4) Un effort d'assistance considérable

 Au total, plus de 2 000 réfugiés ont été pris en charge par la ville et par les organismes d'assistance. Les aides s'étendent au-delà du logement et des allocations. Selon L. Anis ( « OEuvres de Secours à Saumur pendant la Guerre », S.L.S.A.S., juillet 1923, p. 20-24 ), " l'Aiguille française " distribue des vêtements à 1 457 personnes ; les médecins de la ville assurent des visites gratuites ; une " Fraternelle des réfugiés " procure des denrées à prix coûtant ; des arbres de Noël sont organisés pour les enfants ; un bureau des renseignements assiste les familles en quête de nouvelles ; des organismes bancaires consentent des prêts permettant d'attendre les allocations...

5) Des retours trop lents

 La reconstruction des régions dévastées par la guerre est effectuée trop lentement. Saumur assure le parrainage de quelques villages, sans apparemment faire grand chose. En conséquence, les évacués ne repartent pas vite.
 Un état des allocataires au 31 août 1919 ( A.D.M.L., 2 R 5/45, ancienne cote ) énumère pour la ville de Saumur la présence de 365 réfugiés assistés, tous Français, à l'exception de trois Belges et d'une Russe ( en outre, on en compte 60 à Saint-Lambert-des-Levées, surtout belges - 103 à Saint-Hilaire-Saint-Florent - 73 à Bagneux - 11 à Dampierre ).
 De nouveaux états dressés le 14 avril 1920 sont encore plus révélateurs. Désormais, les réfugiés sont classés en deux catégories :
- les réfugiés français ou belges devant être payés par le receveur municipal, car originaires de communes où la vie normale n'a pas repris ; ils sont au nombre de 232 ;
- les réfugiés originaires de communes qui ont repris une vie normale, au nombre de 83, qui ne touchent plus d'allocation et dont on souhaite ouvertement le départ ( je suppose que certains ont choisi de se fixer sur place ).
 Le total de 315 montre que les réfugiés repartent lentement, trop lentement aux yeux des Saumurois.

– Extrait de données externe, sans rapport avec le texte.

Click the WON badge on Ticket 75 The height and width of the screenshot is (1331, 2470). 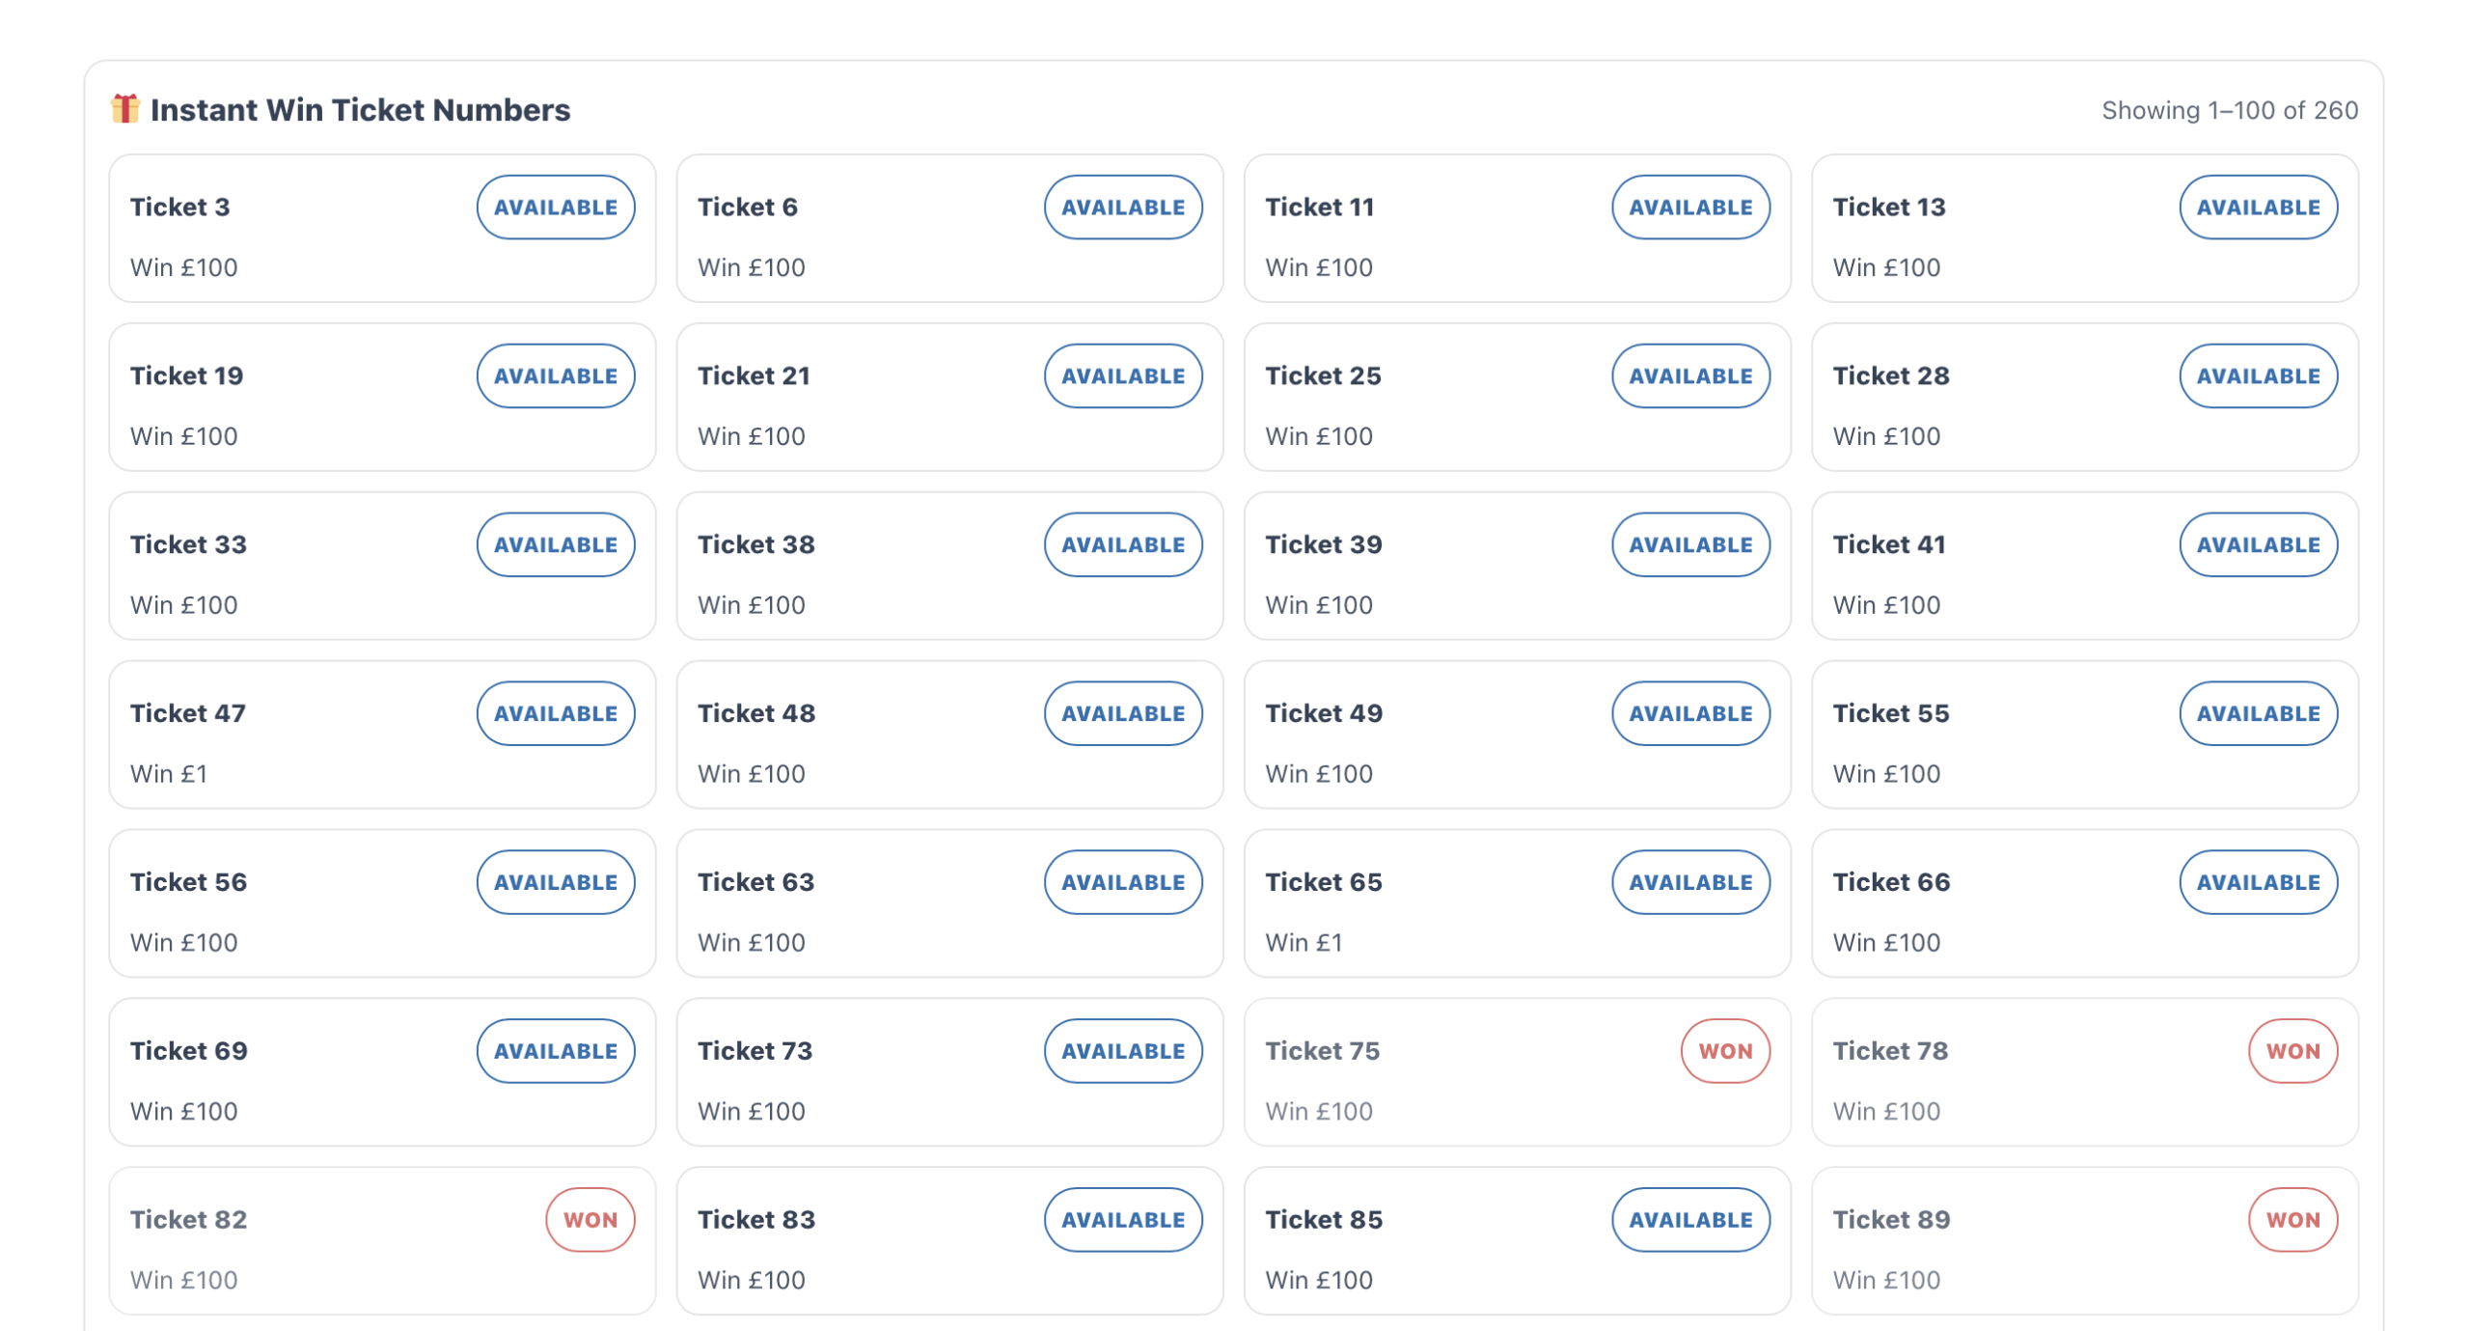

Cela explique l'anecdote que raconte avec humour Louis Anis. Il visitait une ville dévastée sous la conduite d'une jeune fille qui s'était réinstallée dans des conditions précaires. « Pourquoi donc ? L'amour du foyer sans doute ? » - « Nous avons été reçus comme des chiens, on sentait que nous les gênions ! De vrais sauvages ! » - « Et où donc étiez-vous ? » demandai-je naïvement. - « A Saumur, Monsieur ! » Vous devinez les réflexions et les rires de mes amis qui, heureusement, savaient ce qui a été fait à Saumur pendant la guerre. »
 Cette remarque s'explique par le poids exagéré de la dernière vague de réfugiés et par la lenteur des retours, d'une façon plus générale par la légèreté des autorités supérieures, qui ont imposé à nos régions, réputées aisées, accueillantes et bien situées, un nombre excessif d'étrangers à interner, de blessés à soigner ou de réfugiés à héberger, notamment des Parisiens, dont l'évacuation ne s'imposait pas. Ces réfugiés ont été plutôt bien accueillis, mais avec moins de chaleur que les blessés. Une partie d'entre eux, difficile à chiffrer, est restée sur place.